**Try it:**
From the records below, extract only the lines running from the line with "Click the wizard help question mark" to the line with "Select CONSULTATION 診療ご案内", both lines included, reproducing them exactly.

**Data for this task:**
◆ ◆ ◆ ◆ ◆ ◆ ◆

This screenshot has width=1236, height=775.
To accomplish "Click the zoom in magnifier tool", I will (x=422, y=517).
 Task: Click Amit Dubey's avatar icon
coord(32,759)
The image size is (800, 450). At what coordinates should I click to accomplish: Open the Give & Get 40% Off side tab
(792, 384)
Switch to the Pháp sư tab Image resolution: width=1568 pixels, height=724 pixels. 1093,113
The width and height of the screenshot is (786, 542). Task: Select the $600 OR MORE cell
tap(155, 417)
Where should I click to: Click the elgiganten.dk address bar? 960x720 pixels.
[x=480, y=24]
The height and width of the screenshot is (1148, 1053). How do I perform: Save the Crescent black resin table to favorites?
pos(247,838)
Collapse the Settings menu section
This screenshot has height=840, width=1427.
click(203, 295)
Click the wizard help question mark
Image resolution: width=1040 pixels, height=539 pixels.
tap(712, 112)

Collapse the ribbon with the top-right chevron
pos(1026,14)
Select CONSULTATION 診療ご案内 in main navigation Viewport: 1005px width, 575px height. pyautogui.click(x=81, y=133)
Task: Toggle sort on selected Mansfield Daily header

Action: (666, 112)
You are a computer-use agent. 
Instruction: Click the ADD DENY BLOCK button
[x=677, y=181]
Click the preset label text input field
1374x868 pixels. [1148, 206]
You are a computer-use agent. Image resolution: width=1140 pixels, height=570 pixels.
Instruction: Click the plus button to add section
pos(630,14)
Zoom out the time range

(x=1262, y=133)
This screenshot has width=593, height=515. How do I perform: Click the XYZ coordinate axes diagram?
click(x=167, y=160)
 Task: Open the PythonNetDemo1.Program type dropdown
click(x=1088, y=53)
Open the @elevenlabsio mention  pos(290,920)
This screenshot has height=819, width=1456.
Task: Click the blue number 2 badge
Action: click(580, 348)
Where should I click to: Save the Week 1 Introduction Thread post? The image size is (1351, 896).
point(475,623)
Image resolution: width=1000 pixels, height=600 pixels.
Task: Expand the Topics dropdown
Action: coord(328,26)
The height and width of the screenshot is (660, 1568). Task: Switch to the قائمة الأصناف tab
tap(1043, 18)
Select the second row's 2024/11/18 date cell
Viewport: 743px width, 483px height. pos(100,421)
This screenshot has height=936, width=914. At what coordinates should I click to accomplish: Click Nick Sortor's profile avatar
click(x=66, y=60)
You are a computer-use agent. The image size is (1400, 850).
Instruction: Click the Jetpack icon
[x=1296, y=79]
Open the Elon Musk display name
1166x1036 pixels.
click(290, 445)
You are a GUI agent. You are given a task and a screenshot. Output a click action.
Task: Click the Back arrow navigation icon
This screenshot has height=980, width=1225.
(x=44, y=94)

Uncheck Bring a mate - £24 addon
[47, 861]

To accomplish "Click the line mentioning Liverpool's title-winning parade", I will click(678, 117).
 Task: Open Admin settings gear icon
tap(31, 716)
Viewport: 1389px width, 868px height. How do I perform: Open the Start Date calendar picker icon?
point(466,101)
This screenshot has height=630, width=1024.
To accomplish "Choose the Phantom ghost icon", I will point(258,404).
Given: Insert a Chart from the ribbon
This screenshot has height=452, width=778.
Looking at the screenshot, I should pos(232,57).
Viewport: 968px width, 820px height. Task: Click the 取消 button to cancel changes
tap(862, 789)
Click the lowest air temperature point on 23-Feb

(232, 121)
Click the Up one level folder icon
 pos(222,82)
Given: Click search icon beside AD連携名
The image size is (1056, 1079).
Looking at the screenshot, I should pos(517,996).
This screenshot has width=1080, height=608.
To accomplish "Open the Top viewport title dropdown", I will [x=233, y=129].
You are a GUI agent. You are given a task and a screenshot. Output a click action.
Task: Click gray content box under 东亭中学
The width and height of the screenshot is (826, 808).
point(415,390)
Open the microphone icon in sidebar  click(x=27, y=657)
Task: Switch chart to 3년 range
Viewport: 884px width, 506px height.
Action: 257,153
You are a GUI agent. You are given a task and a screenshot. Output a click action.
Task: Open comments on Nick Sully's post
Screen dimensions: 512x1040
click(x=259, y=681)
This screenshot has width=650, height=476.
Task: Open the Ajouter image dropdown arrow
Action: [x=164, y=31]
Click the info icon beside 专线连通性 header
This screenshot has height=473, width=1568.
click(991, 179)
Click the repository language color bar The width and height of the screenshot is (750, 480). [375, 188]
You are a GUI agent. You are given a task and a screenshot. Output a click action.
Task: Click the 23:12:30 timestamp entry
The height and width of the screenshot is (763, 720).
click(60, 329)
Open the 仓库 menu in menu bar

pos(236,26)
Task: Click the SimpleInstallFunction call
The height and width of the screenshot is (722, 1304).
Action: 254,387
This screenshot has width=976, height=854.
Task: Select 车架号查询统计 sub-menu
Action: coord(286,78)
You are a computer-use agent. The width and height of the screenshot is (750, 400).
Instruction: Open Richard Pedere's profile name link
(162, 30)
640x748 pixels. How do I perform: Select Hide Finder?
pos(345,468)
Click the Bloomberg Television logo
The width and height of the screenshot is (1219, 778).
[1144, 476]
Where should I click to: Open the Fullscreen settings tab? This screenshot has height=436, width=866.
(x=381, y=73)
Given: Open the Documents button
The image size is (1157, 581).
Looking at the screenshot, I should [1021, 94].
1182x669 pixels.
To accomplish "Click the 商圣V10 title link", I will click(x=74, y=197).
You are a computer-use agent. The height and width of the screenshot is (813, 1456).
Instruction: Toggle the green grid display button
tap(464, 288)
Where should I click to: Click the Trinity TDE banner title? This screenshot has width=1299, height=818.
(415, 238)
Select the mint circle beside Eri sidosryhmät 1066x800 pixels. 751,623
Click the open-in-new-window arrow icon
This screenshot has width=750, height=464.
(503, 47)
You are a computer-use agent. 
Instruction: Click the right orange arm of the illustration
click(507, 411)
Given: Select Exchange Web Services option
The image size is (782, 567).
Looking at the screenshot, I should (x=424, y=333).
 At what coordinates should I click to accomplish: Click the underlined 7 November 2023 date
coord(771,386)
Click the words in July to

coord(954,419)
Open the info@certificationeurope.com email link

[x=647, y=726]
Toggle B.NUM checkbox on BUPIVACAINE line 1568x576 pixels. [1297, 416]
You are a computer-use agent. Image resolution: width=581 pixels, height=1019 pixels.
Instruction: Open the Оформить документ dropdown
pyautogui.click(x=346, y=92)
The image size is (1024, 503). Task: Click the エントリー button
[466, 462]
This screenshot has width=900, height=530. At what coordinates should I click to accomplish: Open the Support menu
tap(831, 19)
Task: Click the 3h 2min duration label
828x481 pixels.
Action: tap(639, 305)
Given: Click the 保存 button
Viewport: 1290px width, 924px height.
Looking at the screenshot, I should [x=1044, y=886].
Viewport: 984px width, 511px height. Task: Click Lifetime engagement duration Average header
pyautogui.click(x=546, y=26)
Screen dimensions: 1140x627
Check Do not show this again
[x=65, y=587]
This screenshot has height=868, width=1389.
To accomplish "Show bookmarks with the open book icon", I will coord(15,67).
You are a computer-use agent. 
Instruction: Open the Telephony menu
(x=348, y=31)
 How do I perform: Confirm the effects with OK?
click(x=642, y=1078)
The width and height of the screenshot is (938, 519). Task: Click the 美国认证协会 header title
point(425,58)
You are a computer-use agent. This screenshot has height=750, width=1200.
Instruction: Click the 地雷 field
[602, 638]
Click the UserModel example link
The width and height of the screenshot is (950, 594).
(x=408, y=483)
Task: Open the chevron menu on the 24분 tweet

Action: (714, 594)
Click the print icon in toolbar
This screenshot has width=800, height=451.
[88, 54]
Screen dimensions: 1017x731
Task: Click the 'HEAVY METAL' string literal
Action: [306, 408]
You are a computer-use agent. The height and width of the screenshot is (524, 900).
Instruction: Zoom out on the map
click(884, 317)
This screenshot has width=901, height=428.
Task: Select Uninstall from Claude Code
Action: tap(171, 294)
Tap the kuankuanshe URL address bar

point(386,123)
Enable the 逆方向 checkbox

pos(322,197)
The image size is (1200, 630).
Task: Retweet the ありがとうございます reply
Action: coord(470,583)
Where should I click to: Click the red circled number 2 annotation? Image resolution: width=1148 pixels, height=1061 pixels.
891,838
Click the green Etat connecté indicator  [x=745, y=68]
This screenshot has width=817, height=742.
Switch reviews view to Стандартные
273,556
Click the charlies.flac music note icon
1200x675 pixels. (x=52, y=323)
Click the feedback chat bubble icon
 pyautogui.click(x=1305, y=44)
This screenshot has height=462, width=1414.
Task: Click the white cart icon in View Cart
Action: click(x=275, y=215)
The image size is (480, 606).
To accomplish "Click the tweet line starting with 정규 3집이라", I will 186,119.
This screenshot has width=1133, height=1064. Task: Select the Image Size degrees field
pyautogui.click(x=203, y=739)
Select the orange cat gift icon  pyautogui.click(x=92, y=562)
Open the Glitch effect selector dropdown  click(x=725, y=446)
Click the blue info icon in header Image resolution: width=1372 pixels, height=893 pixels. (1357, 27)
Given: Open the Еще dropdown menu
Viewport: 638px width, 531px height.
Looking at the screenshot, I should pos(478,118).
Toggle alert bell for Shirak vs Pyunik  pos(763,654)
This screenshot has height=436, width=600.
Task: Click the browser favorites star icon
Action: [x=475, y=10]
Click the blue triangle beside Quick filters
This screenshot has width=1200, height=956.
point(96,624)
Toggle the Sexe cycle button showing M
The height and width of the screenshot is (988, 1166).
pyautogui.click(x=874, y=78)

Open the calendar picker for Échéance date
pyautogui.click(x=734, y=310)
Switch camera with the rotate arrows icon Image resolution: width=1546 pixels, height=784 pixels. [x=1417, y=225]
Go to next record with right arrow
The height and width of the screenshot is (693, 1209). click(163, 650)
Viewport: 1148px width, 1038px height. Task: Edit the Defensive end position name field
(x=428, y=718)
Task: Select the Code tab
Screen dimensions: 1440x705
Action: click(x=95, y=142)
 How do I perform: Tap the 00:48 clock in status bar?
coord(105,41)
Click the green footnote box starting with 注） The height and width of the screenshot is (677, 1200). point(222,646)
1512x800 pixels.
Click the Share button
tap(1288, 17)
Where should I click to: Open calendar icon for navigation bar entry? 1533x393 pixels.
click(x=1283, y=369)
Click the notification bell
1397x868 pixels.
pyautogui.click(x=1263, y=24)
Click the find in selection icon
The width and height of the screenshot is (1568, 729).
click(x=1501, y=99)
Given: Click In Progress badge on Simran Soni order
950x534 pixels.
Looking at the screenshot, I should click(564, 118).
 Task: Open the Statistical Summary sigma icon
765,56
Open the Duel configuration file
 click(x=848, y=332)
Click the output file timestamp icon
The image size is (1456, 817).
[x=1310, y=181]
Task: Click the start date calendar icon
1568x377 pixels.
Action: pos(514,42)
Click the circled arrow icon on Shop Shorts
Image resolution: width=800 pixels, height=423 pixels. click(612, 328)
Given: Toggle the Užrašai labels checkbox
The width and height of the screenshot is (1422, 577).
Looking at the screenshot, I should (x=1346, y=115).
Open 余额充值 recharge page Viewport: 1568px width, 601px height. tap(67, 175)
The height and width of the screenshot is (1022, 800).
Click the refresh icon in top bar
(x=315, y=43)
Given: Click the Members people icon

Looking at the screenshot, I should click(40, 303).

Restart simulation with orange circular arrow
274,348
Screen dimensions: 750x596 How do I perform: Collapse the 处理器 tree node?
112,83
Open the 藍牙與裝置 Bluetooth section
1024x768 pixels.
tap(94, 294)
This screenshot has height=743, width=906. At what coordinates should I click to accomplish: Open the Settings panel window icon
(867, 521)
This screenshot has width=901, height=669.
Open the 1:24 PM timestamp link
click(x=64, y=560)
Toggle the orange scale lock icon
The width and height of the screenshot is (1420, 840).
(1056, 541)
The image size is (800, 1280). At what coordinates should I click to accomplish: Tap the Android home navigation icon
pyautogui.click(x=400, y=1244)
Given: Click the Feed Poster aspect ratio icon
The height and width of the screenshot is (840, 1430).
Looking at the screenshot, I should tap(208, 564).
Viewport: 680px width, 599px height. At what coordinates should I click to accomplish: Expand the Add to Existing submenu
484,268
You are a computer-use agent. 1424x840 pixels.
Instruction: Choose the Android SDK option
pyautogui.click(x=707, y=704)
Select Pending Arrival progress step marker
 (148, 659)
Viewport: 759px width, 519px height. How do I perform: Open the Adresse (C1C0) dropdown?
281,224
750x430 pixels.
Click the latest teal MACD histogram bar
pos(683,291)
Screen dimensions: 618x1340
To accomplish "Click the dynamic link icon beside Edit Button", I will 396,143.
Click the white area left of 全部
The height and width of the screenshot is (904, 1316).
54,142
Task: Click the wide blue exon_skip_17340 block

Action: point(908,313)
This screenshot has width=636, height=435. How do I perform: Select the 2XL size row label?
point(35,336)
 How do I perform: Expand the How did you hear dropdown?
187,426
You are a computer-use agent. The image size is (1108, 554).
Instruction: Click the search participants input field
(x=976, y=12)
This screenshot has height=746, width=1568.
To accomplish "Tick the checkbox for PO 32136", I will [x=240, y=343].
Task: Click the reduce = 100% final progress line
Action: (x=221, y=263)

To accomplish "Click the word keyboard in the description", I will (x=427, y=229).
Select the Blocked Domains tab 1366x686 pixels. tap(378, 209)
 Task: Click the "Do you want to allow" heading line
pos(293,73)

◆ ◆ ◆ ◆ ◆ ◆ ◆

**Solution for this exercise:**
Click the wizard help question mark
Image resolution: width=1040 pixels, height=539 pixels.
tap(712, 112)

Collapse the ribbon with the top-right chevron
pos(1026,14)
Select CONSULTATION 診療ご案内 in main navigation Viewport: 1005px width, 575px height. pyautogui.click(x=81, y=133)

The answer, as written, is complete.